Believe it or not, there’s a plethora of children’s books that can help inspire kids to change the world and help them believe that it is not impossible for them. A great resource to start off with is this booklist titled “17 Books to Inspire Kids to Change the World” from www.whatdowedoallday.com. Containing picture books that are suitable for young children, these set of books are also great for kids who are a bit older in age to read aloud as well.
A for Activist by Innosanto Nagara is a perfect example of this. The content (of this book and others on the list) can definitely be a conversation starter and a great way to introduce your child to their ability and untapped potential to make a difference in the world. Another great point about all of the books on this list is their diversity. In a world that is becoming more global every day, it’s imperative that children are exposed to leaders, innovators and “game changers” from other parts of the world.

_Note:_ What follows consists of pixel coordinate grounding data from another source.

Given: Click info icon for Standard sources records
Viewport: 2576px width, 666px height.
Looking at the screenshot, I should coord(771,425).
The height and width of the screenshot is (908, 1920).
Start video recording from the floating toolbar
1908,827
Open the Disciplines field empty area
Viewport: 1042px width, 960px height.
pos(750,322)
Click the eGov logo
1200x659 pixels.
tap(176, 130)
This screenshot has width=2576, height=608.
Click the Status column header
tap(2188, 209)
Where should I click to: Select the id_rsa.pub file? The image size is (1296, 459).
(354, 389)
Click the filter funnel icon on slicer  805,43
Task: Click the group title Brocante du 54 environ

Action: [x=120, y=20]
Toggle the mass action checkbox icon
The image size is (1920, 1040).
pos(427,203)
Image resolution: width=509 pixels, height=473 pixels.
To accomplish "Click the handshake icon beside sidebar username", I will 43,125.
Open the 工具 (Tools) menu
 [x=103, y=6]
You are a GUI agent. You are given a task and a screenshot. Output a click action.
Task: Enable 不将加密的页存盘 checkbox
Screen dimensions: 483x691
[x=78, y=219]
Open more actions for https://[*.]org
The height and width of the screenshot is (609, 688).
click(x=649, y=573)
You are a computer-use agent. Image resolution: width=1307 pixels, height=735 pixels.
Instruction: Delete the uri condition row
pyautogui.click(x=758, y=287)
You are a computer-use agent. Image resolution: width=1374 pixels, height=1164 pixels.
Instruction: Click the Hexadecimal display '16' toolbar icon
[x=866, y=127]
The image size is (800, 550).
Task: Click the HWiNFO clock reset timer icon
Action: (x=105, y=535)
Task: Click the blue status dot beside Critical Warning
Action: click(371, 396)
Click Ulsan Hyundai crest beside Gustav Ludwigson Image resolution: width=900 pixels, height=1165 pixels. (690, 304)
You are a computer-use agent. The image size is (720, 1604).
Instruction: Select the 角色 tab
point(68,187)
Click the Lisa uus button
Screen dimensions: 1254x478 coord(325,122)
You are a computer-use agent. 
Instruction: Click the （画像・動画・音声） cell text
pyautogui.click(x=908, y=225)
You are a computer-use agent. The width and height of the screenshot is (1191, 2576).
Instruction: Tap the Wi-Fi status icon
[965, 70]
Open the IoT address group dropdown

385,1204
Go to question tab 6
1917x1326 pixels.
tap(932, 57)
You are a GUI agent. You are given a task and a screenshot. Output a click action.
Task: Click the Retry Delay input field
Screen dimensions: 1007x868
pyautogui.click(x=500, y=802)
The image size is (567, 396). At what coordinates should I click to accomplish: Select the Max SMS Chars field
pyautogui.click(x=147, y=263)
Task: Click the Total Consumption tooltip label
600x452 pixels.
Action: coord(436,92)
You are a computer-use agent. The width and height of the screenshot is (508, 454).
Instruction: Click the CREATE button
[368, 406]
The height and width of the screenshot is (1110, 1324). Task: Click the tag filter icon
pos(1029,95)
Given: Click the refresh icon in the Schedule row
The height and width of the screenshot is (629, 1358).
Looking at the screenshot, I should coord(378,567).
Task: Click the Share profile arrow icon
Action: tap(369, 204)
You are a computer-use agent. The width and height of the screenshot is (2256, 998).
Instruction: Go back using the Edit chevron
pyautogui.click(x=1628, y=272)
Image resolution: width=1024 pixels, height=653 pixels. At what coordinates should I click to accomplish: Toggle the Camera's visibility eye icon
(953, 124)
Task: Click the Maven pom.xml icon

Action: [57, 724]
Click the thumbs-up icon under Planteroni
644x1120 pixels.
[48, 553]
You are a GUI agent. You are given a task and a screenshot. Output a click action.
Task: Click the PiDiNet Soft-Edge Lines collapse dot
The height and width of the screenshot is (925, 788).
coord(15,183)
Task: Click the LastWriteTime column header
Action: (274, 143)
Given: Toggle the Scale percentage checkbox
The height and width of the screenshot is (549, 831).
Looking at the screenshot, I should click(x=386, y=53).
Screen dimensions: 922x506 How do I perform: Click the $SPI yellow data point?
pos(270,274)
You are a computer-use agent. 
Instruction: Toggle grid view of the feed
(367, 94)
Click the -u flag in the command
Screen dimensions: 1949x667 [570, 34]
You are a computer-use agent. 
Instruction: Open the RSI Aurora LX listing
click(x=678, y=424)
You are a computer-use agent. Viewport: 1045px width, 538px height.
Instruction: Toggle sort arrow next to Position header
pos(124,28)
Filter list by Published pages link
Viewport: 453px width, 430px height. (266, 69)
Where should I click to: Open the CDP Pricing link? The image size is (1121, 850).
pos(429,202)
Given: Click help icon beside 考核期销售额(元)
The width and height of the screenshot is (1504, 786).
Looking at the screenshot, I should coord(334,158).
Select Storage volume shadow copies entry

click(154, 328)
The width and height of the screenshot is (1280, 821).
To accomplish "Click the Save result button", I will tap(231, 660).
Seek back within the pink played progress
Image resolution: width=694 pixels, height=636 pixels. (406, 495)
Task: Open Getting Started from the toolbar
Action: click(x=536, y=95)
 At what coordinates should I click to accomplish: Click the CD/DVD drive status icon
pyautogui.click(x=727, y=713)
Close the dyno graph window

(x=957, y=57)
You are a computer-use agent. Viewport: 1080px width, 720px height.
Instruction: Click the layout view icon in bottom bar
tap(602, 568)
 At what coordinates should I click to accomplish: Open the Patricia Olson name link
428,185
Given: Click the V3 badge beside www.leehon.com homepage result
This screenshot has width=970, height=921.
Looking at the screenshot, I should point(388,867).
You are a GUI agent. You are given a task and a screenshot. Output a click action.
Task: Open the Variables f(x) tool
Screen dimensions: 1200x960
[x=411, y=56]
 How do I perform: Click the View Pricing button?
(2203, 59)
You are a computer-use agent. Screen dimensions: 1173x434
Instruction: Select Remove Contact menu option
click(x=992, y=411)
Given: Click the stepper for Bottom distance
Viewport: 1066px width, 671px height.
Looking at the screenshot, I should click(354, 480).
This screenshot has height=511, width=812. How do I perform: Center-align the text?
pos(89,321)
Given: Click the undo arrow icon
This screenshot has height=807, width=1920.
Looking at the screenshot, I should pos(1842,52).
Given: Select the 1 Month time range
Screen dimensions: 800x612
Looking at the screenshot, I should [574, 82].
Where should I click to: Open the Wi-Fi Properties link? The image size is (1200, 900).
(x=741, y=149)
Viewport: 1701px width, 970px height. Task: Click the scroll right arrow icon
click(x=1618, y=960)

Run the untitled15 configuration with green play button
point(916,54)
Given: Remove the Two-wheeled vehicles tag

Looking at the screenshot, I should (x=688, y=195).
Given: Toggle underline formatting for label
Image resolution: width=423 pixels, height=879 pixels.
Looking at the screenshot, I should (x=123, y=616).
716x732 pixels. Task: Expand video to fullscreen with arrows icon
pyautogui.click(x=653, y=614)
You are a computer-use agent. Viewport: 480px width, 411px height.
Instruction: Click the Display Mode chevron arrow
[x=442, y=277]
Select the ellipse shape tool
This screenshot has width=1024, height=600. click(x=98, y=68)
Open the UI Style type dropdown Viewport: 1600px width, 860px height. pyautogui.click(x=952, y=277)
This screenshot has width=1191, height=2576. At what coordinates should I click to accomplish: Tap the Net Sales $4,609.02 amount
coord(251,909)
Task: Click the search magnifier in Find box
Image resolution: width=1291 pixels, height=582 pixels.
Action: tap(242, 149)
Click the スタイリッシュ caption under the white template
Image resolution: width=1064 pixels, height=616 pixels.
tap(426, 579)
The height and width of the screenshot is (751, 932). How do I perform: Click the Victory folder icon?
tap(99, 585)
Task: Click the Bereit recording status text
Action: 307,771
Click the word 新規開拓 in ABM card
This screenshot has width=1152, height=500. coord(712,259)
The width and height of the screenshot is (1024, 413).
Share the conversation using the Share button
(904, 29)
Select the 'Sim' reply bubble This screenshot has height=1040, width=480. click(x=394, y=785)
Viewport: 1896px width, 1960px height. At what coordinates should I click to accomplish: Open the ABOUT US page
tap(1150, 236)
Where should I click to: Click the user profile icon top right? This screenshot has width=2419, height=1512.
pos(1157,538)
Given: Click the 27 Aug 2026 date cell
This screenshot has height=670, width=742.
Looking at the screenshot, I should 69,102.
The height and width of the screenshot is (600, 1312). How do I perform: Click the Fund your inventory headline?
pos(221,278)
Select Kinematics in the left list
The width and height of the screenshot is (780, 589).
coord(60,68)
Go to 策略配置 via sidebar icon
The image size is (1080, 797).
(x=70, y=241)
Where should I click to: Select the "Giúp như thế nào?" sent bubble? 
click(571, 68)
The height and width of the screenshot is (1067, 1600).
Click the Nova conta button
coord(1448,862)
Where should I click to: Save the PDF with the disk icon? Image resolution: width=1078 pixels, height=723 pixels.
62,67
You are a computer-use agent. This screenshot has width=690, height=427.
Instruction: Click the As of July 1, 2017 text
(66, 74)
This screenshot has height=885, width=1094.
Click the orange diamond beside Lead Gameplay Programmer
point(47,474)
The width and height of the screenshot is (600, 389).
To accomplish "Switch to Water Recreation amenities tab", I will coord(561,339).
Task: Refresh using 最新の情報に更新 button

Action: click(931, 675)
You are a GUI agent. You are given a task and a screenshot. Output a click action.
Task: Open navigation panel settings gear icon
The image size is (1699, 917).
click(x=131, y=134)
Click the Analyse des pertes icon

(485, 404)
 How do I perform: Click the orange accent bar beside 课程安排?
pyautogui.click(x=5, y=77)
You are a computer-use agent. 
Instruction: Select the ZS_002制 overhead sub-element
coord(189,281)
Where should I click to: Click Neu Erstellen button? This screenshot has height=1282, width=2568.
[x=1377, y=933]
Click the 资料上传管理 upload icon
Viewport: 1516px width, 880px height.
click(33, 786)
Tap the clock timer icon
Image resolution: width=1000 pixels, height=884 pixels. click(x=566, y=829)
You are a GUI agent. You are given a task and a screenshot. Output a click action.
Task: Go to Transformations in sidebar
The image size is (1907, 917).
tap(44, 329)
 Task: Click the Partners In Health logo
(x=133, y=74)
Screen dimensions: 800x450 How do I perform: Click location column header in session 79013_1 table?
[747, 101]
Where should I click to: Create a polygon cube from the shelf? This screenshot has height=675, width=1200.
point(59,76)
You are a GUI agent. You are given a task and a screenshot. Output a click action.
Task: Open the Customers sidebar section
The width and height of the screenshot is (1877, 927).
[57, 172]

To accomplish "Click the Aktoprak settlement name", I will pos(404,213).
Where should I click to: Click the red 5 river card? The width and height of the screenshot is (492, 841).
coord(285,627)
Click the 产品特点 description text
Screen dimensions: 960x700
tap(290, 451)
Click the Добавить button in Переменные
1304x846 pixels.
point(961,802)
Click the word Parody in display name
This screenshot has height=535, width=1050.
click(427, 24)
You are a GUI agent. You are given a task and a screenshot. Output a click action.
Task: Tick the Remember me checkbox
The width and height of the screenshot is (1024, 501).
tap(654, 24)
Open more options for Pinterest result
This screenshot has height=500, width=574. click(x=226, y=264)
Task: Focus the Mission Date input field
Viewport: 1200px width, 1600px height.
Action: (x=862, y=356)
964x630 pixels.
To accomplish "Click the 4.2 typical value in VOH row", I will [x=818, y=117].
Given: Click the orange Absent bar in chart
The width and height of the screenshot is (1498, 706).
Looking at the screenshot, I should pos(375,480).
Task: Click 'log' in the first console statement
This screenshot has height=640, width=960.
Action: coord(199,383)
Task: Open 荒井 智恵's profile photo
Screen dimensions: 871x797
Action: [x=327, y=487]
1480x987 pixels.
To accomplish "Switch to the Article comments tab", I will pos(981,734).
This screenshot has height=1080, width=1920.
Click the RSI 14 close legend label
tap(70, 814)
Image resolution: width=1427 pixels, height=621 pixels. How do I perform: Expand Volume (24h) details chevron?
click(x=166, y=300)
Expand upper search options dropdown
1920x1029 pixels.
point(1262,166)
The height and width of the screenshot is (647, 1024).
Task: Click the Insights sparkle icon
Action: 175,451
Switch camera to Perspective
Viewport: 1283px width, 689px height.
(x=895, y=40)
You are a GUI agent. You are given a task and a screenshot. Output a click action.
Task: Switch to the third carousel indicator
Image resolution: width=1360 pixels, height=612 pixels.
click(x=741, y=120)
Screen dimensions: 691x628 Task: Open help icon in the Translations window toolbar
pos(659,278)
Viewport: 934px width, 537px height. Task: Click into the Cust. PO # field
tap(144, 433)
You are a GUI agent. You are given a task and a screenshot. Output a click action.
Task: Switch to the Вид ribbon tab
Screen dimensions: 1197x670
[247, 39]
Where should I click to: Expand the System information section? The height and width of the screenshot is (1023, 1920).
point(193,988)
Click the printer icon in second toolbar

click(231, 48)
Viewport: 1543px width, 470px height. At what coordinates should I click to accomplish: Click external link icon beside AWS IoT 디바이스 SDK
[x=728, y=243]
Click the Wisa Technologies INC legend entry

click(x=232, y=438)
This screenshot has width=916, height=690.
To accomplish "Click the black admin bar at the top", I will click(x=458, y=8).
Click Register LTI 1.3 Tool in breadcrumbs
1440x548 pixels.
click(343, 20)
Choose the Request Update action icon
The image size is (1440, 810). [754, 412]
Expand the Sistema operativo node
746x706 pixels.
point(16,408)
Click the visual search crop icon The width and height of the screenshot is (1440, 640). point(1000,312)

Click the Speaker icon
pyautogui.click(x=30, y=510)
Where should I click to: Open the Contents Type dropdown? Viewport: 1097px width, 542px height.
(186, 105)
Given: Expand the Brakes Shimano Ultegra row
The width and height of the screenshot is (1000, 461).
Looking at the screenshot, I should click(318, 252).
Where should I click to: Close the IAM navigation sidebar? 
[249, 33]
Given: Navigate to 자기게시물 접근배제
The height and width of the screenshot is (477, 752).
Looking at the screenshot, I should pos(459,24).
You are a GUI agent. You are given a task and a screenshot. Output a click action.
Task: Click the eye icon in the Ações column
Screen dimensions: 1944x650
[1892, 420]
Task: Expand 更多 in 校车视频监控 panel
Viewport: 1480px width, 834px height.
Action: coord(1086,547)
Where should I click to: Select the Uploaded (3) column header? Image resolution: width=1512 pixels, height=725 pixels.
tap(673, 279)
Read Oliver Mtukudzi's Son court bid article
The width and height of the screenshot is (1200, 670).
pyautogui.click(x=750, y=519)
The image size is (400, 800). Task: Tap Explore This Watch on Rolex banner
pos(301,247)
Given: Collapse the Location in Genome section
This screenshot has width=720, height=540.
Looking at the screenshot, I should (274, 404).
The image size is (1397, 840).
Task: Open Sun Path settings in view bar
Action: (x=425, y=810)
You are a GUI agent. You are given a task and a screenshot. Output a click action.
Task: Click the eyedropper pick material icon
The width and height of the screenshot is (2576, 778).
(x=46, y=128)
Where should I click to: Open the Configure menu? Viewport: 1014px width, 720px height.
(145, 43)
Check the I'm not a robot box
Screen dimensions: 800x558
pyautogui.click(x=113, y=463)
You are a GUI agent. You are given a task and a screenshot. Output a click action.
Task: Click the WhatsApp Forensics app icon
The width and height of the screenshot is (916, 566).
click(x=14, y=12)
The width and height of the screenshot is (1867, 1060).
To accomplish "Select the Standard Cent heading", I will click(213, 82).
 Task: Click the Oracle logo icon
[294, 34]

With books such as Mama Miti about Wangari Mathai from Kenya and Grandfather Ghandi about Ghandi from India and Malala Yousafzai from Pakistan, kids can learn about people and circumstances that they might not be familiar with here in America and as a result broaden their horizons. But, have no fear; there are excellent stories from right here at home that can inspire as well.
Harlem’s Little Blackbird explores the struggle of Florence Mills who fought for Civil Rights in the 1920s and The Story of Ruby Bridges is about the true story of six year old Ruby Bridges who was the first African American girl to attend an all- white school after desegregation in New Orleans in 1960.
I myself have enjoyed some of the books on this list. My personal favorite on this list is definitely Tomas and the Library Lady by Pat Mora. This book is about Tomas Rivera, the son of migrant workers, who eventually went on to become the first minority chancellor at the University of California. I’m a former student of a U.C. Riverside and remember spending hours working at the Tomas Rivera library. Reading a little bit about his life made reflecting on my time at that library so much sweeter.
Also, although this isn’t mentioned on the featured list of this article, I’m excited to add Akiti the Hunter retold by Bolaji Ajayi to my personal collection of books. Based on African heritage, Ajayi has put a twist on the idea of traditional super heroes and has created a character, Akiti, King of the Forest that children can admire and learn from. With beautifully illustrated pictures and a lesson of tolerance amongst others to boot, Akiti the Hunter is soon to be a classic all children can learn from and enjoy. All of these books are a great start to introducing your kids to the idea of social activism and even if that’s not your goal, they are simply great reads to help your kids feel empowered and inspired to make a difference.